On a personal note, my son has just completed his final day of school. And I cannot wait to see what is next for him. He is a remarkable young man and I have learned so much about being a woman and about being a mother…and still very much learning, every, single, day. Let me share with you some of what I have learned...
I was 24 when he arrived and not quite understanding what it was to be a woman. In some respects I was still very much a little girl. My dedication is something that has always been a strong point, so I took the role of becoming a mother very seriously…yet at the same time, took on many ideals and pictures about what this looked like.

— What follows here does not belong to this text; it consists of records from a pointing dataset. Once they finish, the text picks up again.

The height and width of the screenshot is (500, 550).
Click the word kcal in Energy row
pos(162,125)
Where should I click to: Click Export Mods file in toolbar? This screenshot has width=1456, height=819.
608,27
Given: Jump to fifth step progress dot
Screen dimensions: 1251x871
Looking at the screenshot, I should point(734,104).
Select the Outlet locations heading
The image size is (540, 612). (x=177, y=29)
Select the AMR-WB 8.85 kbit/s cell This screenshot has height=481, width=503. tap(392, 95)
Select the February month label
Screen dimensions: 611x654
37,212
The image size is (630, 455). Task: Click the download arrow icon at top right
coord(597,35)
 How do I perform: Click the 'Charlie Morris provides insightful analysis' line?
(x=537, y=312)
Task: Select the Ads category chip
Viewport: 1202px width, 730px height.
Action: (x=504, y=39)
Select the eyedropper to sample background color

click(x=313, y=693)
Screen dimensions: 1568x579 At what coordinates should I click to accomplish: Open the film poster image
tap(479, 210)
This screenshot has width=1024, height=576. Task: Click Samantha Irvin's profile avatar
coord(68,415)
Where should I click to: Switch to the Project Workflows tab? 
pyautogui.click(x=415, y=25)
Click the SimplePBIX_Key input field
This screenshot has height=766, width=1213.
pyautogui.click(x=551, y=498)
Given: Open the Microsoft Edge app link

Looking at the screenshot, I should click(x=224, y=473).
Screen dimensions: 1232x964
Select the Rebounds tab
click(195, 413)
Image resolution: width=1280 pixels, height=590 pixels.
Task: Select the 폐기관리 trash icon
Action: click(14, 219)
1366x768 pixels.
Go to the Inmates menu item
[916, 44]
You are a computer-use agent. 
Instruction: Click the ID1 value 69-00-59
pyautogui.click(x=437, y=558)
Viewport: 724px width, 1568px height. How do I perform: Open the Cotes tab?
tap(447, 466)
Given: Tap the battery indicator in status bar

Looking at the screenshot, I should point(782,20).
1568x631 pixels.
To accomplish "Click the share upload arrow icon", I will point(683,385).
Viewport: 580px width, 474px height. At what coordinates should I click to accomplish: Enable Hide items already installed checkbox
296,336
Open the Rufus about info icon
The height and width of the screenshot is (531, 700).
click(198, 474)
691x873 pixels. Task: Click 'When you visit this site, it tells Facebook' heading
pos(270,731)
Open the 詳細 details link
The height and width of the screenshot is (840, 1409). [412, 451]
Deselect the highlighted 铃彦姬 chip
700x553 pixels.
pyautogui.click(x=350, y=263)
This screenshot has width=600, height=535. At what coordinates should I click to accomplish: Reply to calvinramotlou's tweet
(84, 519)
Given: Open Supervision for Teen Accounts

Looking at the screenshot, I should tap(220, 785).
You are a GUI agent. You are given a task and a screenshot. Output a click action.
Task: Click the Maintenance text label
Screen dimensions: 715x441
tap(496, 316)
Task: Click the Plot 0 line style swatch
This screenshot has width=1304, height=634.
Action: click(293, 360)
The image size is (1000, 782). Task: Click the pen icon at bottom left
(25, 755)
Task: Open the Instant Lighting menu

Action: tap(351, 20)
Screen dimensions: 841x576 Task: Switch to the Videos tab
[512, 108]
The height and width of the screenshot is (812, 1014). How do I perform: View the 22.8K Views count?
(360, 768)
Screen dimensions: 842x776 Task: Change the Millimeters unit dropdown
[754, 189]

It started out with me wanting to sacrifice everything for my son, to be the best mother in the world, to protect him at all costs, to give him the best and most natural of everything. This was a pressure that I now do not wish upon anyone. Yet this kind of pressure is not uncommon and is what, in society today, we call love. I thought this was love. Yet I was drained, exhausted and riddled with low grade high functioning anxiety. From the outside you would have said I was doing everything right. Well, the proof was in the pudding as they say – because my son was not sleeping well, he was not settled and I found myself often very frustrated and upset with him. He could see straight through me and as much as I was trying to do good and to be right, it simply had no substance…you could say it was empty. My body and his body were both communicating very clearly…that this was not love.
I soon learned that ALL the models of parenting I had bought in to and even the ones I had not, were not it. I invested so much in getting it ‘right’ that I was completely devastated when I couldn’t breastfeed; I was anxious almost constantly; and I was absolutely exhausted. I was a single-mother, also trying to finish my degree and navigate having a new baby - yep, thought I was superwoman!
We’ve always had an amazing connection underneath it all. But the ideals I held were imposing on him and they certainly didn't do me any favours either. I really hated that this was tainting what I knew to be absolutely divine and glorious. I simply had to change my entire approach to parenting, as the trajectory I was currently on was not looking so great. I realised that I had jumped from ‘little girl’ into the role of being a mother and had forgotten about knowing myself as a woman first. We were doing ok by societies standards (from the outside, ticking boxes) but I knew there was a depth of support that could be offered and I also knew it had to start with me.
This is when I started to learn what true support actually was and that offering this to another is impossible without living it in full for one’s self. I began to learn about what love truly is. That love is the essence and magnificence of who we naturally are. So therefore, I could not give my son love because he already was love. What I could do though, was keep working on being all of the love that I am and by way of reflection show him that he has everything in him to do this too. What developed from here was a boy who became so much more settled in himself and a relationship between us that was open, honest and very real. My words started to reflect what I was living and he could feel this. And most importantly and most beautifully, he responded to this. It was like I had been given the golden key to parenting. As the unfolding continued, he knew he could come to me with anything…and he did. The standards in our house were based on this and on a continually growing level of love that very quickly revealed anything that was not this.
It’s really difficult to give someone space to grow when you are so caught up in your own expectations of yourself and of them. It’s suffocating actually. It’s called ‘smothering’, which is not anywhere near what I now know to be ‘true mothering’. Through the changes I continued to make, I gave myself space and he was given space, the space to learn for himself. And he now knows that he cannot ‘un-know’ the foundation of love that he has in his life and that it is always there for him to return to at any moment, no matter how far he may stray.
Parenting, without all of the ideals (to the best of my ability), has been an absolute honour and privilege, in raising another being to know the truth of who they are, to know what love is and to know how to appreciate it all.
Love is not love without first knowing that you are already love yourself.
Thank you Sebastian, for being you. I cannot wait to see what’s next and for all that will unfold for you...and from there what you will bring to us all.